Assembly
Objective: does subsampling to assembly?
- Determine if subsampling reads prior to assembly makes a difference for metagneomic assembly statistics, metrics to look at: length of assembly, N50 metrics etc.

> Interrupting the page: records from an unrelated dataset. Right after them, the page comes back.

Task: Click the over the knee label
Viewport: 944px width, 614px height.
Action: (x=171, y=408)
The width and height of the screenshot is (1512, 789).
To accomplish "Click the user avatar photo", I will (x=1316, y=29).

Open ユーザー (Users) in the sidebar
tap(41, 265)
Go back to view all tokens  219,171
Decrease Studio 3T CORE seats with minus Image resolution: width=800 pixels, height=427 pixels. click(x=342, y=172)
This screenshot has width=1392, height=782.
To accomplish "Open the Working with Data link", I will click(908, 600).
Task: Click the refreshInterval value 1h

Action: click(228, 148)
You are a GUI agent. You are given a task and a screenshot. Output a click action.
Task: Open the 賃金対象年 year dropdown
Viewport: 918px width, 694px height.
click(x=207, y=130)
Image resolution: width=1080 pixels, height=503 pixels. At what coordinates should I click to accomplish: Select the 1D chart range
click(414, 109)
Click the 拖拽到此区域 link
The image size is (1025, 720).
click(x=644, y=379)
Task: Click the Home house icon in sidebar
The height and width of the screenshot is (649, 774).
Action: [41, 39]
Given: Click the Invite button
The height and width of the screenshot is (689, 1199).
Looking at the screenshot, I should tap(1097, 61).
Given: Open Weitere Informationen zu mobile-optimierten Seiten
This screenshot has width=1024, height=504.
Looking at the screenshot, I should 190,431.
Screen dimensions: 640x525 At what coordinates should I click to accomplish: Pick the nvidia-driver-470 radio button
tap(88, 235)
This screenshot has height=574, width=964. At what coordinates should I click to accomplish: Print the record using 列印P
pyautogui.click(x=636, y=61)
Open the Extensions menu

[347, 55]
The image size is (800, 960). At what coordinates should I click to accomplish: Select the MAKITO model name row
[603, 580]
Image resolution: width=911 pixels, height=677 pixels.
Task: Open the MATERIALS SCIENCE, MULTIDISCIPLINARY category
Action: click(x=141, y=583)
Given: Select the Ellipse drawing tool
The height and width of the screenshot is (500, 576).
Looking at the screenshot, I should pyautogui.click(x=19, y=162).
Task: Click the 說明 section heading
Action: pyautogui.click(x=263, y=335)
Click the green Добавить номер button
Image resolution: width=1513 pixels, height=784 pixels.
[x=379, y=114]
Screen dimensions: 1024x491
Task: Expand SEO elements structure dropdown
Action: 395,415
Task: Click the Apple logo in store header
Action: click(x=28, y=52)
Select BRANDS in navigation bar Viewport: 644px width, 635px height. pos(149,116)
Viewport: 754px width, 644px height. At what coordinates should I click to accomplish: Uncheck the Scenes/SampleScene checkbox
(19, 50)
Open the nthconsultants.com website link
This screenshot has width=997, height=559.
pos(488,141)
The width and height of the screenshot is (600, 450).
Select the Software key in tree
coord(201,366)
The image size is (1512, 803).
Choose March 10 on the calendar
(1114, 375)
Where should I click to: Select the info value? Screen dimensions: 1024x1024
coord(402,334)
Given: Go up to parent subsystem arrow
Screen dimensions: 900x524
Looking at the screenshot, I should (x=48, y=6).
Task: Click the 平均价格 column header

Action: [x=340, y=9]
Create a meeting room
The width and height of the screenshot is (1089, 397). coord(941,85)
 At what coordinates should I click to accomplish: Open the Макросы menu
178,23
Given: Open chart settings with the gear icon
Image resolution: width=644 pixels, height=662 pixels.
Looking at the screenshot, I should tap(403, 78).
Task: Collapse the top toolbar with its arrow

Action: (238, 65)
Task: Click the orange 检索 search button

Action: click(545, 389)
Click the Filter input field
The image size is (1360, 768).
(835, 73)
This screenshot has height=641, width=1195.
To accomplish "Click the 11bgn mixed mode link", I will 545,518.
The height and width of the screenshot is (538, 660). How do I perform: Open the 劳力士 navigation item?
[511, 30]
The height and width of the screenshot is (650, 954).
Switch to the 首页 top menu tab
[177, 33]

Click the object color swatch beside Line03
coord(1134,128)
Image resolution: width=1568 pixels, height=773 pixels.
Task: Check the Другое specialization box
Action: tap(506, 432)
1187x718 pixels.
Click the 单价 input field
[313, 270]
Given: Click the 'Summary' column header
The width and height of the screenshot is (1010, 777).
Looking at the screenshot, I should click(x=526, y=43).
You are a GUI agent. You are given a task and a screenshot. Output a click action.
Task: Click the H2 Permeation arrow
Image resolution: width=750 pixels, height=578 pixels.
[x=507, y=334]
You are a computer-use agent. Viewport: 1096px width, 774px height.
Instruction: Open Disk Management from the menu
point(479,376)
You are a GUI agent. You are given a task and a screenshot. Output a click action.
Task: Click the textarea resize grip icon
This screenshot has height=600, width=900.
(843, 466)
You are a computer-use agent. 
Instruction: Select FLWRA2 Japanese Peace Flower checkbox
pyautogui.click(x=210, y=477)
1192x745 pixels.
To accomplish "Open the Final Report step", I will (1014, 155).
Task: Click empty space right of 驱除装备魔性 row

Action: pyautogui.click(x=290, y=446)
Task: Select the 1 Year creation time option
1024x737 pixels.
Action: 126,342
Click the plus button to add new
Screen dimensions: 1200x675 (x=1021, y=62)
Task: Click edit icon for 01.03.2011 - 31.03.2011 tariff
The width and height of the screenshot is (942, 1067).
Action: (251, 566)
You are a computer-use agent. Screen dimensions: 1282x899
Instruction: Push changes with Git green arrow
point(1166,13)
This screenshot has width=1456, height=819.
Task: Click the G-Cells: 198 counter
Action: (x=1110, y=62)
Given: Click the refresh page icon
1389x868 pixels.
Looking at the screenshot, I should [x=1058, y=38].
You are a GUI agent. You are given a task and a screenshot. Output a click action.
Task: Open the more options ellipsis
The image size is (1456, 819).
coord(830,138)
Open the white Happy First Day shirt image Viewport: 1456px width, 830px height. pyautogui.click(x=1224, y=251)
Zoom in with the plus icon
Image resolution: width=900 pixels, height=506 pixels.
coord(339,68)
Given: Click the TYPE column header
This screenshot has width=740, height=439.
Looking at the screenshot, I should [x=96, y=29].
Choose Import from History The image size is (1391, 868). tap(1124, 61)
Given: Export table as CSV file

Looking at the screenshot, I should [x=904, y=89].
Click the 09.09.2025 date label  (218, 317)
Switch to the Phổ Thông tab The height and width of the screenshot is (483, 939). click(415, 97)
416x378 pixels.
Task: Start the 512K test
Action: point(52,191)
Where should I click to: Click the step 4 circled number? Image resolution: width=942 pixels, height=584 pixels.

- Learn to use SLURM system on the MERCED cluster
Helful links:
-Inspiration from Hug et al. 2015
- Setting up the work space
Data structure:
data/
data repository for backed up data
scratch/
scratch will be cleaned up every 5 weeks; good for jobs etc
typical slurm script:
#!/bin/bash
#SBATCH --mail-user=esogin@ucmerced.edu
#SBATCH --mail-type=ALL
#SBATCH --nodes=1
#SBATCH --ntasks=20
#SBATCH --partition fast.q
#SBATCH --mem=96G
#SBATCH --time=0-00:15:00 # 15 minutes
#SBATCH --output=test.qlog
#SBATCH --job-name=test
#SBATCH --export=ALL
# This submission file will run a simple set of commands. All stdout will
# be captured in test1.qlog (as specified in the Slurm command --output above).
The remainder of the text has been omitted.